Can this number theory problem be solved purely algebraically?

[Wiz14]

Let p be a prime number and 1 <= a < p be an integer.

Prove that a divides p + 1 if and only if there exist integers m and n such that
a/p = 1/m + 1/n

My solution: a|p+1 then there exists an integer m such that am = p+1
Dividing by mp
a/p = 1/m + 1/mp
So if I choose n = mp(which is always an integer) am I done?

 

[dkotschessaa]

The answer to your title question is, yes. These things are usually solved algebraically. Just requires a bit of reasoning as you can see.

It looks like a good start but it's not that clear to me. It doesn't mean your proof is wrong, it just means it doesn't convince me yet. My questions are:

Have we even used the fact that p is prime?

Have we really shown that m and n are integers?

Have we shown what the proof is asking in the sense that this is true both ways? (iff and only if?). Typically this requires you to structure your proof as a string of "iff" or "if and only if" statements, or to prove it both ways (if P then Q, then if Q then P).

-Dave K

 

[HallsofIvy]

Your proof is fine one way. That is, you have proved "if a divides p+1, then there exist integers, m and n, such that a/p= 1/m+ 1/n".

But this is an "if and only if" statement. You have NOT YET proved the other way "if there exist integers, m and n, such that a/p= 1/m+ 1/n, then a divides p+1". That might be where you need to use "p is prime".

 

[Wiz14]

The answer to your title question is, yes. These things are usually solved algebraically. Just requires a bit of reasoning as you can see.

It looks like a good start but it's not that clear to me. It doesn't mean your proof is wrong, it just means it doesn't convince me yet. My questions are:

Have we even used the fact that p is prime?

Have we really shown that m and n are integers?

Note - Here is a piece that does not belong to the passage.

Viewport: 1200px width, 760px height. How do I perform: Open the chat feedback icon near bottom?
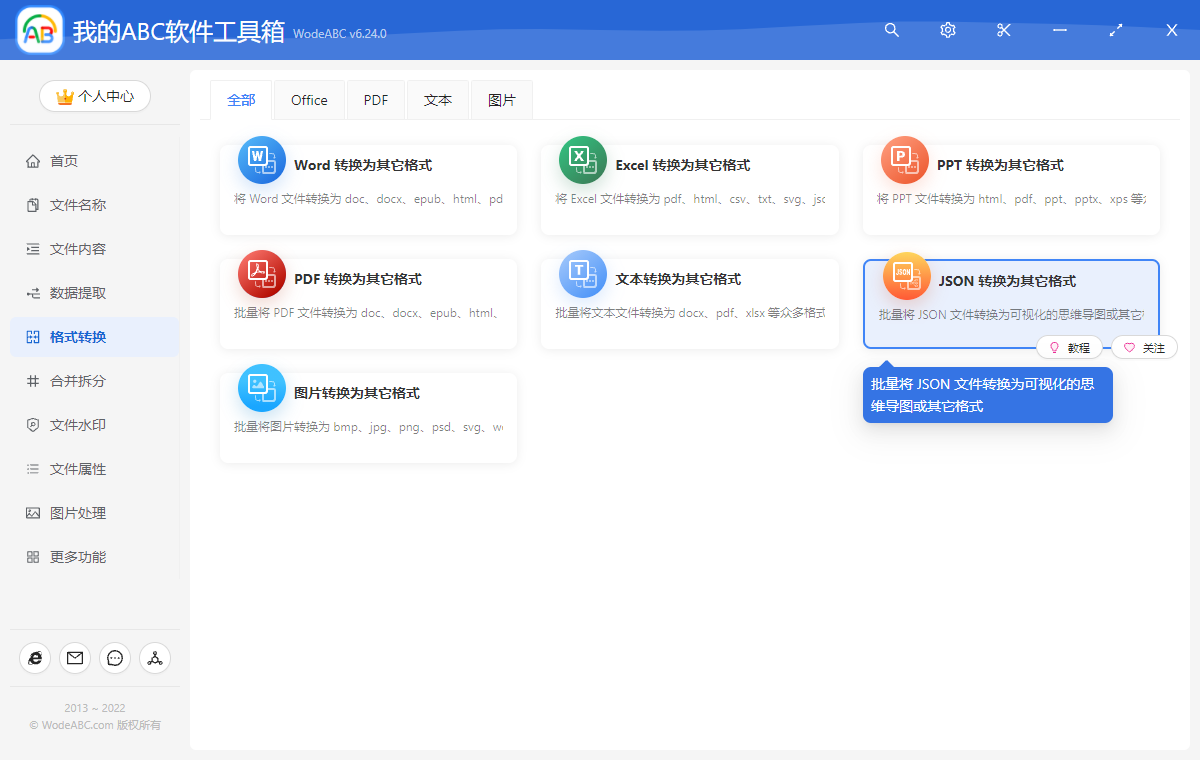click(x=114, y=658)
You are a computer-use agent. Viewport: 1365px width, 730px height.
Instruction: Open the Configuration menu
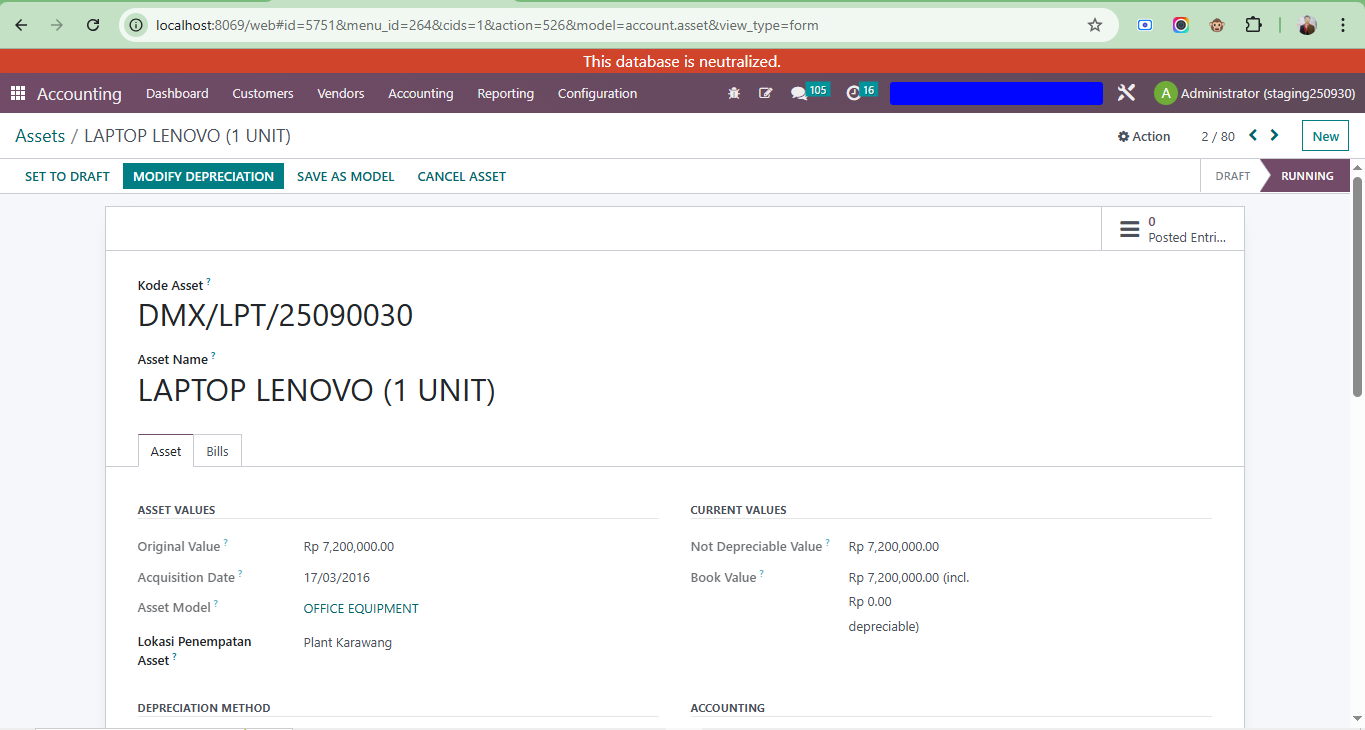[x=597, y=93]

Have we shown what the proof is asking in the sense that this is true both ways? (iff and only if?). Typically this requires you to structure your proof as a string of "iff" or "if and only if" statements, or to prove it both ways (if P then Q, then if Q then P).

-Dave K

Thank you for your response.
The main reason I posted this question, and the reason I doubt my solution is correct, is because as you said we haven't used the fact that p is prime. But I cannot find any mistakes. I will try to better explain my answer.

By definition, a divides p+1 means that there exists an integer m such that am=p+1.
Now dividing both sides of the equation by mp, the equation becomes a/p=1/m +1/mp. Since p and m are integers, m*p=n is an integer. So we have proven the forward direction. To go backwards we can do the reverse operations on a/p=1/m + 1/mp to get am = p+1 which means that a divides p+1.